06.20.13 8:45 AM ET
Karzai’s Temper Tantrum
When the Qatari government (blessed by Washington) allowed the Taliban to open an office in Doha this week that had the Taliban flag flying outside and signs everywhere proclaiming the office to represent the Islamic Emirate of Afghanistan, President Hamid Karzai took the symbolism as an affront.
For Karzai and his government, the announcement, the flags and the signs brought the enemy unwanted legitimacy. Instead of being treated as insurgents or terrorists, the Taliban got the symbols of statehood. Just a week earlier, Karzai had been in Doha speaking at the Brookings Institution’s annual U.S.-Islamic World Forum, clearly warning the Americans and the Qataris not to give the Taliban these symbolic victories.
So when Karzai on Wednesday announced that his government will not participate in any peace negotiations with the Taliban under these ground rules and furthermore suspended the talks with the United States on a long-term strategic agreement to provide for a post-2014 security relationship between America and Afghanistan it wasn’t exactly a surprise. After all, he would have been savaged by his own supporters if he had done anything less.
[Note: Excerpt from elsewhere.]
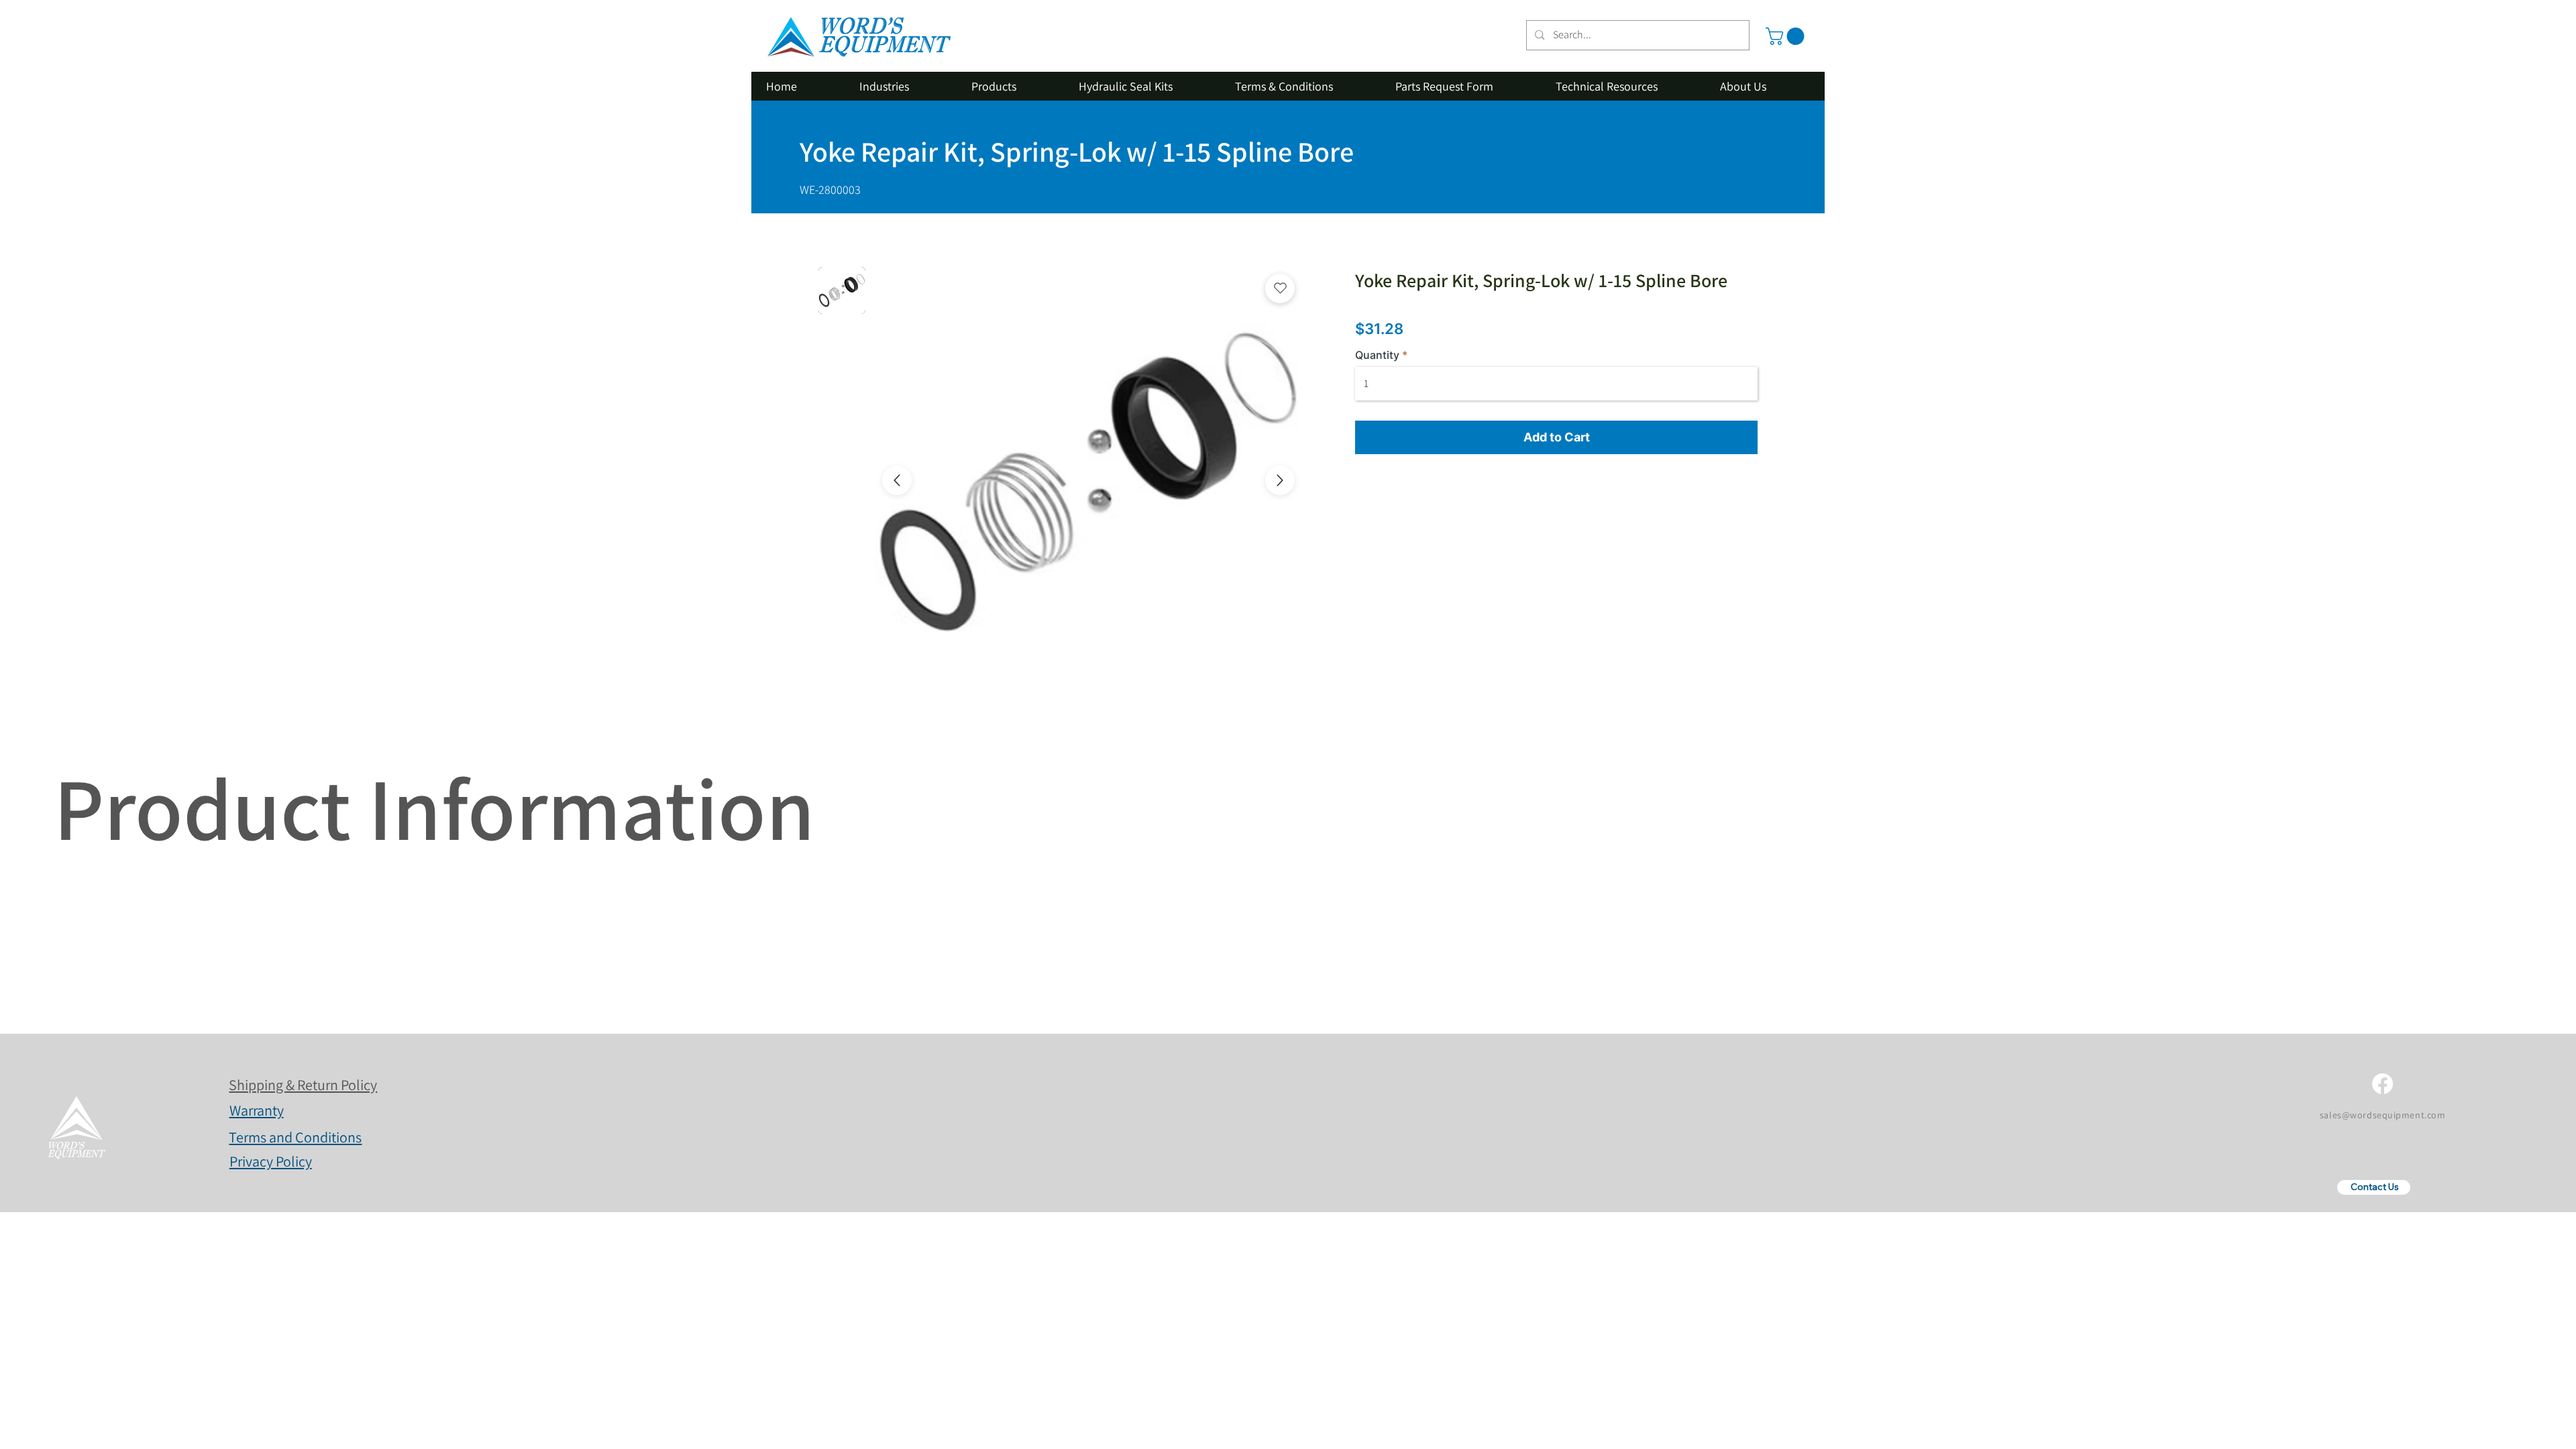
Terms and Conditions (295, 1137)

Still, it presents one of several hurdles on the road to peace. After years of putting the onus on the Taliban for standing in the way of peace, this latest turn of events places the onus on our ally: the man we handpicked to be the President of Afghanistan.
Karzai knows he has a weak hand as the leader of a small, poor country. But he is not afraid to let his views be known. And, beyond that, he doesn’t handle perceived slights from Washington well. But Karzai overestimates American interest in a long-term partnership with Afghanistan. He believes the U.S. wants long-term access to Afghan military bases to continue drone operations against al Qaeda targets in Pakistan and to conduct intelligence surveillance over Pakistan, Iran, and other parts of Central Asia. But he misjudges just how badly many Americans simply want to get out of the war and abandon the Afghans to their fate. Thus he plays his weak hand with a bluntness that often backfires. Washington will now undoubtedly try to smooth things over and persuade Kabul that its interests will not be sold out down the negotiations road.
The Taliban’s patrons, the Pakistani army and its notorious ISI intelligence service, are undoubtedly very pleased with the outcome. Mullah Omar, who lives under ISI protection in Pakistan, would never have agreed to the Doha opening without ISI approval. They control his life and the lives of the Taliban team in Doha. As the former head of Afghan intelligence, Amrullah Saleh, likes to point out, the Taliban negotiators fly home to Karachi whenever they want to see their boss or their families. They are not independent players.
In terms of the Pakistani generals, they believe time is on their side in Afghanistan, that America has already lost the war and that their clients will prevail. The generals control the Afghan portfolio in Pakistan and will not let Prime Minister Nawaz Sharif interfere with their plans. Sharif probably has no plans to do so; he told me years ago that he fears the Taliban and the army will replace him with a bearded fanatic if he crosses their red lines. He is almost certainly right.
Negotiations with the Taliban are a good idea. A political process that helps to reconcile Afghans together is badly needed. But nothing in Afghanistan is ever easy and the start of a political process to end a conflict that is now more than three decades old was always going to be tough, and so expectations should be kept low and friction expected.
The Afghans should run the show. The Qataris need to recede from the stage, Kabul will never trust them. Karzai will probably back down in a few weeks, after all he needs the post-2014 deal with us more than we do and his standing is wobbly at home. We have a prisoner in Taliban hands we want to get home and a prisoner swap that trades him for some Guantánamo prisoners is probably a good deal. In diplomacy symbols and flags matter greatly, however. And it’s been a tough start.